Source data
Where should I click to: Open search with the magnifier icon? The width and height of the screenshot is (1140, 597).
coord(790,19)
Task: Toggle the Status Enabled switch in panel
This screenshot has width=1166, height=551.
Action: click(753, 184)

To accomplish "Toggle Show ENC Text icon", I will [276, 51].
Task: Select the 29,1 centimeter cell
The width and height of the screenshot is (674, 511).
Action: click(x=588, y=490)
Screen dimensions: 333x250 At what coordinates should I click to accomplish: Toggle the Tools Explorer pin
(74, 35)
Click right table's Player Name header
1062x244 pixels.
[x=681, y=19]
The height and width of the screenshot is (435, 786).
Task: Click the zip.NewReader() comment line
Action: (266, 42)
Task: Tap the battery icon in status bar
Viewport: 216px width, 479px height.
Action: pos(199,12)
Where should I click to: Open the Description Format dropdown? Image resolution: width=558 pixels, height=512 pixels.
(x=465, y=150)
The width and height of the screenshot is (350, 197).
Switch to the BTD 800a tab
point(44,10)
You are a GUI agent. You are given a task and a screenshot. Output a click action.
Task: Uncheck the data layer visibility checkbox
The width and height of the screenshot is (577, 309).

> _Brief_
Give every entry again, character for character.

> _Response area_
Where should I click to: Open search with the magnifier icon? The width and height of the screenshot is (1140, 597).
coord(790,19)
Task: Toggle the Status Enabled switch in panel
This screenshot has width=1166, height=551.
Action: click(753, 184)

To accomplish "Toggle Show ENC Text icon", I will [276, 51].
Task: Select the 29,1 centimeter cell
The width and height of the screenshot is (674, 511).
Action: click(x=588, y=490)
Screen dimensions: 333x250 At what coordinates should I click to accomplish: Toggle the Tools Explorer pin
(74, 35)
Click right table's Player Name header
1062x244 pixels.
[x=681, y=19]
The height and width of the screenshot is (435, 786).
Task: Click the zip.NewReader() comment line
Action: (266, 42)
Task: Tap the battery icon in status bar
Viewport: 216px width, 479px height.
Action: pos(199,12)
Where should I click to: Open the Description Format dropdown? Image resolution: width=558 pixels, height=512 pixels.
(x=465, y=150)
The width and height of the screenshot is (350, 197).
Switch to the BTD 800a tab
point(44,10)
You are a GUI agent. You are given a task and a screenshot. Output a click action.
Task: Uncheck the data layer visibility checkbox
The width and height of the screenshot is (577, 309).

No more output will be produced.